Flick is written and directed by Julien Maury and Alexandre Bustillo, the French duo who brought us the bonkers chiller Inside and the recent Leatherface. It starts out as a sort of haunted house thriller, but then evolves into something else as we find out what really inhabits the Jessel home. There are some very spooky visuals as the duo use the creepy old house setting very well. There is also some of their trademarked graphic violence and the film has an unsettling atmosphere, especially once our three protagonists get inside the house. The flick is held back by a narrative that doesn’t always make sense, but does weave in some dark fairy tale elements, especially in the last act. The film also has moments that evoke Guillermo del Toro’s Cronos and even if we are scratching our heads a bit by the time the credits roll, there was enough to chill and entertain and maybe gross us out a little bit.
The cast are good with lead Chloé Coulloud making a strong heroine in student nurse turned reluctant thief, Lucie. She seems like a sweet girl and has issues of her own that motivate her and even affect her actions when she meets the occupants of the old house. Félix Moati is fine as her fisherman boyfriend, who dreams of a better life. He’s not an outright bad guy, just someone who is willing to cross lines to get out of his small town. Jérémy Kapone is also solid as Ben, a friend of the couple and another reluctant participant in the events. He is more likable than William. Marie-Claude Pietragalla is suitably creepy as Mrs. Jessel in both flashbacks to her days as a cruel dance instructor and to the old woman she is now. Rounding out is Catherine Jacob who is the home care specialist with a secret who is training Lucie and Chloé Marcq as Jessel’s daughter, who we are told is long gone and is seen in flashbacks when we start to get some backstory.
After the shocking Inside, Julien Maury and Alexandre Bustillo followed it up with a spooky flick that has some chilling moments, but also suffers from being a bit too ambiguous at times. It may leave us with a quite a few questions once it’s all over, but has enough chills and unsettling sequences to entertain us well enough. Not as memorable as Inside, but shows the French duo have some interesting ideas, some unique twists on familiar tropes and a solid visual style to accompany the chills and gore.
3 rusty scissors.
WARNING!: the Livide trailer gives away some substantial spoilers!
BLADE OF THE IMMORTAL (2017)
Samurai period piece tells the story of swordsman Manji (Takuya Kimura) who kills his corrupt master and bodyguards, only to realize too late that one of the bodyguards was the husband of his younger sister, Machi (Hana Sugisaki). This drives Machi crazy and puts a price upon Manji’s head. When confronted by a large group of men wanting to collect, Machi is killed and Manji escapes mortally wounded. An old witch (Yôko Yamamoto) gives him the power to heal his wounds and tells him he is now immortal. After 50 years of trying to overcome what he did to his sister, he meets a young girl, Rin (also Hana Sugisaki) who seeks revenge on a sinister swordsman (Sôta Fukushi) and his men for the murder of her parents. Can Manji finally achieve his desire for redemption if he helps Rin on her quest for revenge?

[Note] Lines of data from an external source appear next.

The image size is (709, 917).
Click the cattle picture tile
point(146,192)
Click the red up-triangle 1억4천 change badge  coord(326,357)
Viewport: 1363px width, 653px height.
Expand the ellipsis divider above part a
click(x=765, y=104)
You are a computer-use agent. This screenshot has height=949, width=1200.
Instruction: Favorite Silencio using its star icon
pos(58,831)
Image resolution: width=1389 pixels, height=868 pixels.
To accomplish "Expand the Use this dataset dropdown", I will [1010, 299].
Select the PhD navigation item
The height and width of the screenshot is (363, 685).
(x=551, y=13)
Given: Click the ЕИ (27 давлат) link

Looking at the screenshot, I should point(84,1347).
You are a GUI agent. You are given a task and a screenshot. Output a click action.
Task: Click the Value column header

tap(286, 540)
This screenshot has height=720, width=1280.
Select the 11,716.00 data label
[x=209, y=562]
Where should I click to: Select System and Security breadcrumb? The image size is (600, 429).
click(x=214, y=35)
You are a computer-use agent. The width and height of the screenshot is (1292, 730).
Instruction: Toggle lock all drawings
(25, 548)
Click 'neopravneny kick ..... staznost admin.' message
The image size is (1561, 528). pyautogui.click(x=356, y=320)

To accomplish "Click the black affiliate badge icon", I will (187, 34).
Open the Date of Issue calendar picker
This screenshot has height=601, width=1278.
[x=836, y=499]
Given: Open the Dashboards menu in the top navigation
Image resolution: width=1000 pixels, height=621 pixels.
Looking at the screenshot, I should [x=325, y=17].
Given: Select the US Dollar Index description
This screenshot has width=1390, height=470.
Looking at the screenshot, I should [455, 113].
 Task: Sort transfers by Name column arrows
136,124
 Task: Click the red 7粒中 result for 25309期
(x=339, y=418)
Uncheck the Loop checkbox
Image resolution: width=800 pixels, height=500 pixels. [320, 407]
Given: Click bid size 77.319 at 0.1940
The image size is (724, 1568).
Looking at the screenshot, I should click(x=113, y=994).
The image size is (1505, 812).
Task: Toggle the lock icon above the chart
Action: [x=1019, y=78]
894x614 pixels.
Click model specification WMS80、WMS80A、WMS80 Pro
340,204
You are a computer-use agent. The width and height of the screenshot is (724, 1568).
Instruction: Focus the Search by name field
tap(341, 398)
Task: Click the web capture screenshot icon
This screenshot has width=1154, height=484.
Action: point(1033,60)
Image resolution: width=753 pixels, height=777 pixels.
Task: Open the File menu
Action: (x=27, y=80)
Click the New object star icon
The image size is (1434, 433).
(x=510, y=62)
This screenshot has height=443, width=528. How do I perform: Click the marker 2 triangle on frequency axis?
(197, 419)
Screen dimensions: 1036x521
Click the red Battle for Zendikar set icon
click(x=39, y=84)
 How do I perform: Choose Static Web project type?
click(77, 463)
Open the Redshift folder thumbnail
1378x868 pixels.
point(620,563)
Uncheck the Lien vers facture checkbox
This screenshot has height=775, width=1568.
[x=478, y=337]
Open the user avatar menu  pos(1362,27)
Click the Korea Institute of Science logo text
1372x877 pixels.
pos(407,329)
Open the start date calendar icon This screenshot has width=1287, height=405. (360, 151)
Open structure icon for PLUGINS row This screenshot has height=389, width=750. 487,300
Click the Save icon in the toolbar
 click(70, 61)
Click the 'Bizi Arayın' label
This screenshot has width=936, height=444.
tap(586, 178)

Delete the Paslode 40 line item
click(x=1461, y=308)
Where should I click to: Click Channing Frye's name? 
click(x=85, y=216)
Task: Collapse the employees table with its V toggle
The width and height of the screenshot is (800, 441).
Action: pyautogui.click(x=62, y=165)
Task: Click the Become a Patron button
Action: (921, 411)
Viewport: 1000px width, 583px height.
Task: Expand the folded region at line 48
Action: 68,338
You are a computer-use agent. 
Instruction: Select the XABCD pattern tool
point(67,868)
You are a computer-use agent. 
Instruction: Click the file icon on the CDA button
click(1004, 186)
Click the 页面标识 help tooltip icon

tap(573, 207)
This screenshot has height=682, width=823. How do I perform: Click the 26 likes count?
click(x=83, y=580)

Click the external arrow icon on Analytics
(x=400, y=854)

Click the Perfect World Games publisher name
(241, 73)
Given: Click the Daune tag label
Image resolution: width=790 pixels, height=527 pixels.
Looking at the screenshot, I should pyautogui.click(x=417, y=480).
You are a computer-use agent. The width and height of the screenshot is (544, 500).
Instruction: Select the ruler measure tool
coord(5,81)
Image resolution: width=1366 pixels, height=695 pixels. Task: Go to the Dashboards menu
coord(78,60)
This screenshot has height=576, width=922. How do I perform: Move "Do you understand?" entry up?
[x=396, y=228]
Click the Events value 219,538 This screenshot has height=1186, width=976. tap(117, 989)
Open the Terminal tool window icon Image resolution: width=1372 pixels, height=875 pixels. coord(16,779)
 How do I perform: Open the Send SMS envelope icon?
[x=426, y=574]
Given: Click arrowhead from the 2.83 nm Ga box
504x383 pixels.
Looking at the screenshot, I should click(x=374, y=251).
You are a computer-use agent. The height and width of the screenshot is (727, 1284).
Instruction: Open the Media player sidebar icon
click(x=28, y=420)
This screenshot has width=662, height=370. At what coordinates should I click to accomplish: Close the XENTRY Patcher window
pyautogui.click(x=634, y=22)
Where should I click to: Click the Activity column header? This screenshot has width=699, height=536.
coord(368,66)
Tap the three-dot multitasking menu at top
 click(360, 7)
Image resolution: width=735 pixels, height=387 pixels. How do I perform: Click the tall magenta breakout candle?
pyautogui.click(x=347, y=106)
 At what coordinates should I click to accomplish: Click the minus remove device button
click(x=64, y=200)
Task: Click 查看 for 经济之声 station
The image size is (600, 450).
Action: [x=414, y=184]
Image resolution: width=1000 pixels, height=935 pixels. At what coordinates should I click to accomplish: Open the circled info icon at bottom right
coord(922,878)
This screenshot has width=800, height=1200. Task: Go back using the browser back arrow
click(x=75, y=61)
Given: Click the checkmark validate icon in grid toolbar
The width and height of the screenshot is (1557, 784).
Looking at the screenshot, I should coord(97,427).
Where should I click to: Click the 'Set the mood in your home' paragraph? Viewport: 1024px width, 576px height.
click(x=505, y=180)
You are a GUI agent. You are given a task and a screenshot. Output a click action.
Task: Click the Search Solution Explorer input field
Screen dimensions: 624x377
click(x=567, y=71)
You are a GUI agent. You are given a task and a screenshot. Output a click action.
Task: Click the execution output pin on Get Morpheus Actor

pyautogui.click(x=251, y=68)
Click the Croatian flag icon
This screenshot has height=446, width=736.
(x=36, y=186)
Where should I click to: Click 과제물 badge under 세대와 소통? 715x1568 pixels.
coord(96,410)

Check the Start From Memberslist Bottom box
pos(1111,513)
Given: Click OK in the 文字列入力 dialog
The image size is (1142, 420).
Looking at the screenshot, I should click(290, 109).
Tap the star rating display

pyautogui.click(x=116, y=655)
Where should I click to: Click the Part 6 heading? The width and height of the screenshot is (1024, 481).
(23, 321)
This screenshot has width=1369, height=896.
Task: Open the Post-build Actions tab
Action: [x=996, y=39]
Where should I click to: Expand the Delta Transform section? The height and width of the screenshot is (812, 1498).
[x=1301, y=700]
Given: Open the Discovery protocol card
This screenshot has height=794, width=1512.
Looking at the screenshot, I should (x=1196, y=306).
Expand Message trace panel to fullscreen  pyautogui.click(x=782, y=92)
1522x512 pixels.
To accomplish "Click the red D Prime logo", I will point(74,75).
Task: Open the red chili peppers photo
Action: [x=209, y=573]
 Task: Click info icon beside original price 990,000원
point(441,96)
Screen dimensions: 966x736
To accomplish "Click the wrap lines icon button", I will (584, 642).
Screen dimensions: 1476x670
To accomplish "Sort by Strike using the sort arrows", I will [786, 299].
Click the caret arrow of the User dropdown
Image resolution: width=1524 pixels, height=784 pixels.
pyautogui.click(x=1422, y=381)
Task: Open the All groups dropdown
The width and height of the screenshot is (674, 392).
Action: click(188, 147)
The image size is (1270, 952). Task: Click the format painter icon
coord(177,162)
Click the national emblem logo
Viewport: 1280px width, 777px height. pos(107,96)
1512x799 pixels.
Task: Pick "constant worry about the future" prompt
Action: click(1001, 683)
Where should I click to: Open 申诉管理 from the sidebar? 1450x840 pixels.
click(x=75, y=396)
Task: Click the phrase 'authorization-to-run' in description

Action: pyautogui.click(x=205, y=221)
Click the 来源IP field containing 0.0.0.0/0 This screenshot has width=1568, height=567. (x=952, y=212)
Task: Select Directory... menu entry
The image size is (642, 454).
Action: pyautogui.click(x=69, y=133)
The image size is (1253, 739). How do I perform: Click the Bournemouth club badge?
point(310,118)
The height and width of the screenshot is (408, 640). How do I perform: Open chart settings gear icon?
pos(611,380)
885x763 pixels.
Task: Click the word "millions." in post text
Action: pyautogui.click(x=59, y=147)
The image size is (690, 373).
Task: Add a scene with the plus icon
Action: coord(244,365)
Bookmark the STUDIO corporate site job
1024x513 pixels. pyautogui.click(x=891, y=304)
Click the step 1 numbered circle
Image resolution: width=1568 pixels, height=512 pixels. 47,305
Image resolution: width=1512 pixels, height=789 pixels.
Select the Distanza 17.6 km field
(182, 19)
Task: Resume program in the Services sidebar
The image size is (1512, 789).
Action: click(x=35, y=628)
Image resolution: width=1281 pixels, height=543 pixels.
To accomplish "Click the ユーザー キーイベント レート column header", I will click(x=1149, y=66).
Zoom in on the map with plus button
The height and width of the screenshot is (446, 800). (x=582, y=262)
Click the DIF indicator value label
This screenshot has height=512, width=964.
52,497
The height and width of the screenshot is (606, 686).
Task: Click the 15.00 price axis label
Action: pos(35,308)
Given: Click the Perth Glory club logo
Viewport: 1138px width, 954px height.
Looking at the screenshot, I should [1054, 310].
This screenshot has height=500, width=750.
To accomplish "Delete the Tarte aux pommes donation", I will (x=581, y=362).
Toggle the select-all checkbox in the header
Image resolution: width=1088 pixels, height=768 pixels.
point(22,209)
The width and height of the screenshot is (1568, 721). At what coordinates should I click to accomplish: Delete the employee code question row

Samurai epic is directed legendary Japanese director Takashi Miike from a script by Tetsuya Oishi based on Hiroaki Samura’s manga. It is a blood-soaked story of redemption and revenge told in the style of classic samurai cinema, but with a generous dose of modern day cinema violence. There are some intense and bloody sword duels with a host of colorful characters and various weapons, as Manji and Rin draw closer to Anotsu Kagehisa (Fukushi) and his thugs. Along the way they meet many foes and a few allies and it’s well over two hours and hundreds of bodies later that we finally get the confrontation that we have been waiting for. Miike gives the story some nice emotional depth, as Mani seeks to finally end his tormented life and Rin seeks to avenge the death of her parents. If anything holds this epic back a bit, it is that it is slow paced and a bit overlong. The combination of the more moderate pace, like the samurai flicks it evokes had, and the extremely long running time, make this more of a slow boil with occasional explosions of gruesome action. By the time the last act bloodbath is reached, we’re ready for this to conclude. It’s never boring, but might have been a bit more effective at a somewhat tighter run time. Another issue is that with our anti-hero being immortal, even when he is greatly outnumbered, it’s hard to fear for his safety when we know he will eventually heal and even lost limbs will re-attach. It neuters some of the suspense. Technically the film looks sumptuous with cinematography from Nobuyasu Kita and an atmospheric score by Koji Endo.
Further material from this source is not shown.